Her bound hands clenched behind her. “I won’t fall for your tricks. No more of those rags. No…no more.”

As enticing as Drop had been, it was only further pushing aside the suffering that God had apparently planned for her. If she were to be true to Him, then she needed to face His Justice head on.

“No rags this time. Like I said, something new before I ship you off to your old pious friend,” Sakala answered. More shuffling of feet was heard, Julianni’s head sluggishly moving towards the noise. “You have a friend Julianni. It would seem you’re not alone after all.”

It took a few moments for her to realize who he could possibly mean. Memories were slowly becoming a garbled mess of reality and what she’d experienced with the drug. Finally, the memory of the other guard who was captured with her crawled into the forefront of her mind. “…Inu-haan?”

The sound of Sakala chuckling overtook the room. “Yes. Though he can’t reply, he looks like he’s swimming in his own head right now.”

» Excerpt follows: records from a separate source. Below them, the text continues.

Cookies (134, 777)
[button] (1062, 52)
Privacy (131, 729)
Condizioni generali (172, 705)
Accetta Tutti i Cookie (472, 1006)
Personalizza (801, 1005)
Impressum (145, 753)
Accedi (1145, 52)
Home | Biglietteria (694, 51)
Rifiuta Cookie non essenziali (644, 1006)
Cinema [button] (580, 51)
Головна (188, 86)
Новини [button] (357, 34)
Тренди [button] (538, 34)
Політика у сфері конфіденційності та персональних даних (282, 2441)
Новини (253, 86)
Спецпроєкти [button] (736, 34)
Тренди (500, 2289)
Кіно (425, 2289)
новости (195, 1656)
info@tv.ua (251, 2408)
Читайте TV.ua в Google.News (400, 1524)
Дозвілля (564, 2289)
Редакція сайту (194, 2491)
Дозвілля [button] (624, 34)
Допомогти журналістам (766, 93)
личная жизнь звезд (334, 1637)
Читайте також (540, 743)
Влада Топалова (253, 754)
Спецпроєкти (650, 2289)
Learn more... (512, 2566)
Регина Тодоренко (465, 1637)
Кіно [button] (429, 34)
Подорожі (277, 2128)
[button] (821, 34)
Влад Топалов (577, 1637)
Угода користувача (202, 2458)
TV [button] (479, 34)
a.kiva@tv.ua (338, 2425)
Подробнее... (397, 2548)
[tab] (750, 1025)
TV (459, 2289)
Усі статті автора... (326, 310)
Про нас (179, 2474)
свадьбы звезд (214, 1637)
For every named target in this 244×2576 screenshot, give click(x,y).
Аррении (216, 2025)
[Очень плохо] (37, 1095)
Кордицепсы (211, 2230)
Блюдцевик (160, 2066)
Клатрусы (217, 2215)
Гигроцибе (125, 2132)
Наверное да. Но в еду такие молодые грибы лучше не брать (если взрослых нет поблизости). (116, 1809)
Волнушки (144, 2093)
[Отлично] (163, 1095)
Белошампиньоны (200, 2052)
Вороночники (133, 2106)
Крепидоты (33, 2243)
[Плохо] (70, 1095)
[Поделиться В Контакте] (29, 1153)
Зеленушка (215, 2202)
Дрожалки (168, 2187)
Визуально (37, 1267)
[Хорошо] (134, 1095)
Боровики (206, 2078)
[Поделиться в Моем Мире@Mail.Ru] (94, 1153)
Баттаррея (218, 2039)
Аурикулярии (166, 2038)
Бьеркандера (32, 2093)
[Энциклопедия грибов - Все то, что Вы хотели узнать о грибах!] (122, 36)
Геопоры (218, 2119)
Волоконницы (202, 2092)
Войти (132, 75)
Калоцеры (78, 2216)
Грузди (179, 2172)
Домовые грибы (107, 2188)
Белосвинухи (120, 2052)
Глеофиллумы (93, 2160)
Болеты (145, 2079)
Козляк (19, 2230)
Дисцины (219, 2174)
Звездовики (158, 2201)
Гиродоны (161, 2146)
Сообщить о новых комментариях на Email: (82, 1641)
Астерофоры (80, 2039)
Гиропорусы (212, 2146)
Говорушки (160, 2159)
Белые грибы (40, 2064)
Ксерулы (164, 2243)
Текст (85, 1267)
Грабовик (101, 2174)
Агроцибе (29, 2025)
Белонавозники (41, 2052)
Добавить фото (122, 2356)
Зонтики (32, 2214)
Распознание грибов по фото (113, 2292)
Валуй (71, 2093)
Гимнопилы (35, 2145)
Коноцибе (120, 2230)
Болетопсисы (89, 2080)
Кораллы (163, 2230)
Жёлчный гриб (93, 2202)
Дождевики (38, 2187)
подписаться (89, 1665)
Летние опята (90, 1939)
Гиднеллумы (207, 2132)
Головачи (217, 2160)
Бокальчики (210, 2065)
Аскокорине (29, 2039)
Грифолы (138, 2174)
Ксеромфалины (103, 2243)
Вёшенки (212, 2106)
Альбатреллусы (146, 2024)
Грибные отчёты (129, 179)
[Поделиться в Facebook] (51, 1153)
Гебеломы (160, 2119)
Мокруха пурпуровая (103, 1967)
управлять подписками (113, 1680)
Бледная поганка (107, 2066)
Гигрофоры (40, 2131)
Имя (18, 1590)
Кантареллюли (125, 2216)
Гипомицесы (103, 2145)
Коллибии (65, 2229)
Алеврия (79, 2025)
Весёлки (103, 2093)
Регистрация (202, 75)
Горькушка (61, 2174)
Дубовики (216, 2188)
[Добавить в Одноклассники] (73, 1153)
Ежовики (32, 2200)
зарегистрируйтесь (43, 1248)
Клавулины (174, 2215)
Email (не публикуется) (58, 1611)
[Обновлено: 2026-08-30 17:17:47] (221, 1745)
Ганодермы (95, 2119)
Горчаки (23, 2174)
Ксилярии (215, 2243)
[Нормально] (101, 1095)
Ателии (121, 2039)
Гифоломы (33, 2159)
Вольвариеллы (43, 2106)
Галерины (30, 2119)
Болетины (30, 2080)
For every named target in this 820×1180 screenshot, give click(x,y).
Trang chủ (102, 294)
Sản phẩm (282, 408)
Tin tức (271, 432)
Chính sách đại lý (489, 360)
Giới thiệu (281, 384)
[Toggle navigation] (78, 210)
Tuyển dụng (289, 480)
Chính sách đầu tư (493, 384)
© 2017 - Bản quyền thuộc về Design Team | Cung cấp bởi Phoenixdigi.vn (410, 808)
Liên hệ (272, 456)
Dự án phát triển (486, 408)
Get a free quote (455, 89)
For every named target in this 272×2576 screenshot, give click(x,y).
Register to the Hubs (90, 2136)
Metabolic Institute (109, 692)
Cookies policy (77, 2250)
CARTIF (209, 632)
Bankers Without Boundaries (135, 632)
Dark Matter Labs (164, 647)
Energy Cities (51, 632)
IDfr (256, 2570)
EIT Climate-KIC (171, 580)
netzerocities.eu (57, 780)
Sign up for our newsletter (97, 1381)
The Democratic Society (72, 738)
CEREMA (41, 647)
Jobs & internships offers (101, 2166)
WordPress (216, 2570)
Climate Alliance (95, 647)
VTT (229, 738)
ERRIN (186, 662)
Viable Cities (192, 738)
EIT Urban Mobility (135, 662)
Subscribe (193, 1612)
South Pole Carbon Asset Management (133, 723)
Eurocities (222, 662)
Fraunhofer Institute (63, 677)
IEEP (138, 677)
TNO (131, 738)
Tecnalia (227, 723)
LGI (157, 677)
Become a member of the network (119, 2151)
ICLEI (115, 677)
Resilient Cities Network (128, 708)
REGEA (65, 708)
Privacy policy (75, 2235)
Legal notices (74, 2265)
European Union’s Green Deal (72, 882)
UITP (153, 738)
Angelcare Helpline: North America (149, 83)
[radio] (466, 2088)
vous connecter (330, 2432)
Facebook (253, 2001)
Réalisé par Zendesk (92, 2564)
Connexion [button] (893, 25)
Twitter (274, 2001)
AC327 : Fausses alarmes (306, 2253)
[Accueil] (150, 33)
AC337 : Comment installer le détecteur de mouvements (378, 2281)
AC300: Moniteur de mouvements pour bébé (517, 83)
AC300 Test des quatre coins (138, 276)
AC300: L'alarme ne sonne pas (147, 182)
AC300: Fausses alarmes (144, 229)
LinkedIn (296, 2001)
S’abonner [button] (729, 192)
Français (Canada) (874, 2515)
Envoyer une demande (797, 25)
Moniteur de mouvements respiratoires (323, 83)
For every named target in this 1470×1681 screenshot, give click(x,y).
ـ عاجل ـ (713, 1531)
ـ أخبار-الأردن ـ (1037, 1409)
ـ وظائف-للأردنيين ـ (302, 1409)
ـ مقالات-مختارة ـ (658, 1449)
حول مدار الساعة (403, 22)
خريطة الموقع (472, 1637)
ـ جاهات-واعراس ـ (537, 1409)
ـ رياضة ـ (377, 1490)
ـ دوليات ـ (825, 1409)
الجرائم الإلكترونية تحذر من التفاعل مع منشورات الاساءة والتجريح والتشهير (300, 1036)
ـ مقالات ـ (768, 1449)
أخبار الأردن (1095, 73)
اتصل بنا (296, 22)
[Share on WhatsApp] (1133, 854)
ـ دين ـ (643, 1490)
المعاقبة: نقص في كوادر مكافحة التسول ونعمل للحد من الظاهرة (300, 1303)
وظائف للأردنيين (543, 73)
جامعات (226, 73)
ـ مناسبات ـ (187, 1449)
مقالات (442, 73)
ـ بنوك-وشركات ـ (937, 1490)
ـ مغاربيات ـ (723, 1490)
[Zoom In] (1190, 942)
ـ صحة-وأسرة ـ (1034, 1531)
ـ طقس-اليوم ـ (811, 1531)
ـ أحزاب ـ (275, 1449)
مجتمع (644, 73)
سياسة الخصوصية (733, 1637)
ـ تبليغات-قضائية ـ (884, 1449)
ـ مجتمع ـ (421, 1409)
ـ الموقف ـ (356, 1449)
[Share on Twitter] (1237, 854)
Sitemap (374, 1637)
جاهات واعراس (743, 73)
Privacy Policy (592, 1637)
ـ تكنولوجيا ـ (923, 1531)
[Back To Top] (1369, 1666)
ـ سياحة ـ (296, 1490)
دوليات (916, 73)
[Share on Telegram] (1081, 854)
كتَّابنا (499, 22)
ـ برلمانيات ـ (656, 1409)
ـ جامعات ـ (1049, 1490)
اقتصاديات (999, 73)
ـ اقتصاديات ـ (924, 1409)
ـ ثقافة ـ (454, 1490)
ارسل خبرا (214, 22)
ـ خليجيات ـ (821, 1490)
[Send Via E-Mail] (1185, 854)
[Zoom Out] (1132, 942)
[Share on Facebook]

Julianni shook her head, furrowing her brows under the blindfold. When she spoke again, her voice teetered on the edge of pleading, though anger began to seep from her tone as well. “Why are you doing this? He was one of your own, Sakala. Just leave him be.”

To know that this poor man was at Sakala’s mercy was infuriating. He trained them. Lived with them. Stood by them as brothers in arms. Her jaw clenched tightly the more she thought about it.

She could hear the shuffling of leathers again, one from the direction of the center in the room, and the other heading towards her. With some rough jerks, her hands were untied from behind her, then bound instead in front of her. Soon after, she felt her blindfold being tugged off, followed by the sight of blinding light. Though it was dark in the cell, it was still all she could to focus for some time.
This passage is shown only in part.